As ações mais importantes para melhorar a segurança da informação na empresa são baseadas em prevenção. Listamos 5 ações das mais relevantes que devem ser implementadas e periodicamente revisadas para que a empresa tenha um excelente nível básico de atenção à segurança da informação.

  • Backup dos dados: há determinados tipos de incidentes de segurança em que a única opção para recuperar as informações da empresa passa pela restauração de cópias de segurança. É essencial manter uma estratégia de backup, com rotinas atualizadas e verificadas. Deve-se analisar, entre outros aspectos, quais dados serão protegidos, a periodicidade de atualização, o tempo de retenção das cópias e o local de armazenamento das cópias (lembrando que é importante manter cópias em local externo ao ambiente onde ficam os dados na empresa).
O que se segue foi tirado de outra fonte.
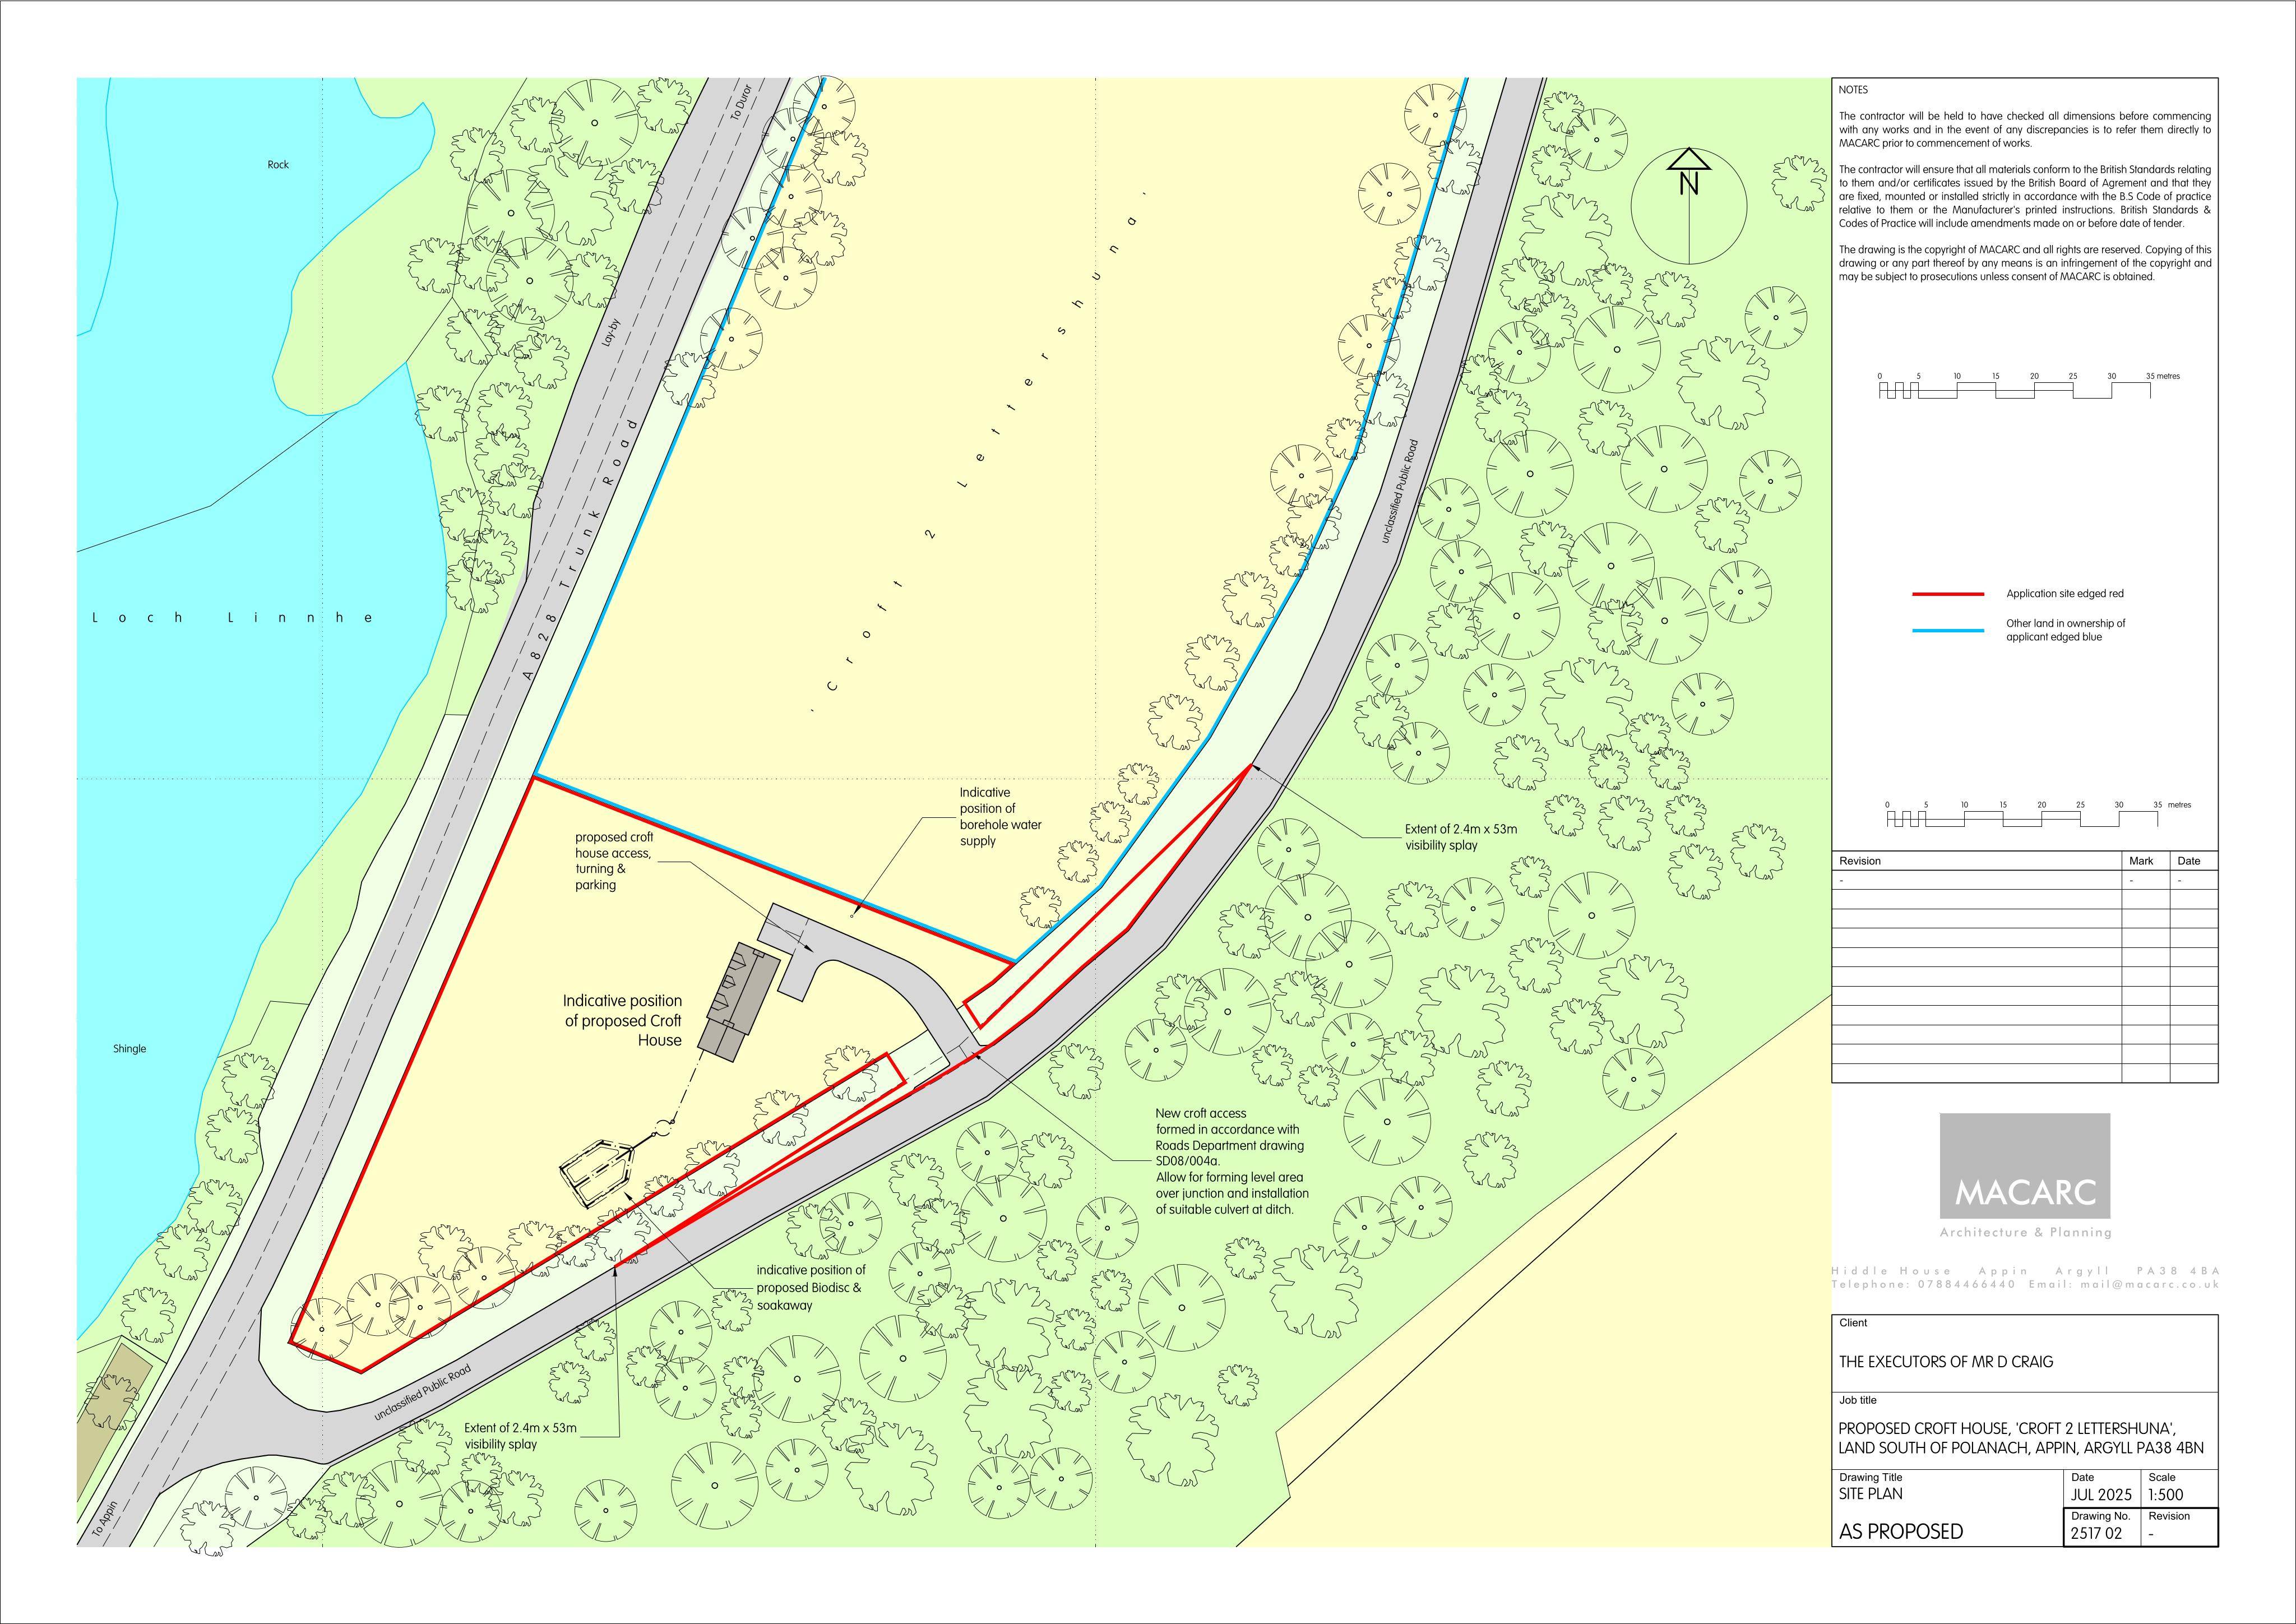
Task: Click the north arrow compass symbol
Action: [x=1689, y=206]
  • Antivírus: é importante utilizar um bom software antivírus. Outros mecanismos de proteção da rede são complementares e não substituem o antivírus. Há pacotes gratuitos que oferecem um nível básico de proteção, no entanto, para proteção efetiva é recomendado que as empresas invistam na aquisição de uma boa solução antivírus e anti-malware.
  • Firewall e controle do acesso à internet: proteger a rede com firewall e bloquear links prejudiciais e sites nocivos é uma medida muito relevante para a segurança da informação. É importante que a solução tenha uma interface de gerenciamento funcional e fácil de usar, pois a facilidade na visualização de relatórios e a correta configuração da ferramenta impactam diretamente na eficiência da proteção. Uma solução para gerenciamento do acesso à internet como o Lumiun é um excelente recurso para aumentar a segurança da informação na empresa, além de promover a conscientização no uso da internet e auxiliar na produtividade dos colaboradores.
  • Atualizações de software: todos os programas utilizados nos computadores e equipamentos devem estar atualizados com versões recentes. A prática de aplicar atualizações rotineiramente, e sempre que são disponibilizadas, é importante para proteção contra ataques que se aproveitam de novas vulnerabilidades que são descobertas, publicadas e exploradas. O sistema operacional e os navegadores de internet devem ter atenção extra e mantê-los atualizados auxilia bastante na segurança.
  • Orientar colaboradores sobre boas práticas de segurança da informação: atualmente a maioria dos ataques passa por alguma ação indevida realizada por um colaborador da empresa. Falhas como clicar em um link de um email que contém uma promoção totalmente incrível, sem o devido cuidado e atenção em verificar o link que será aberto, são exemplos de como o descuido pode ser uma vulnerabilidade e uma porta de entrada de problemas de segurança. Procure orientar os colaboradores sobre a importância do cuidado com a segurança da informação na empresa.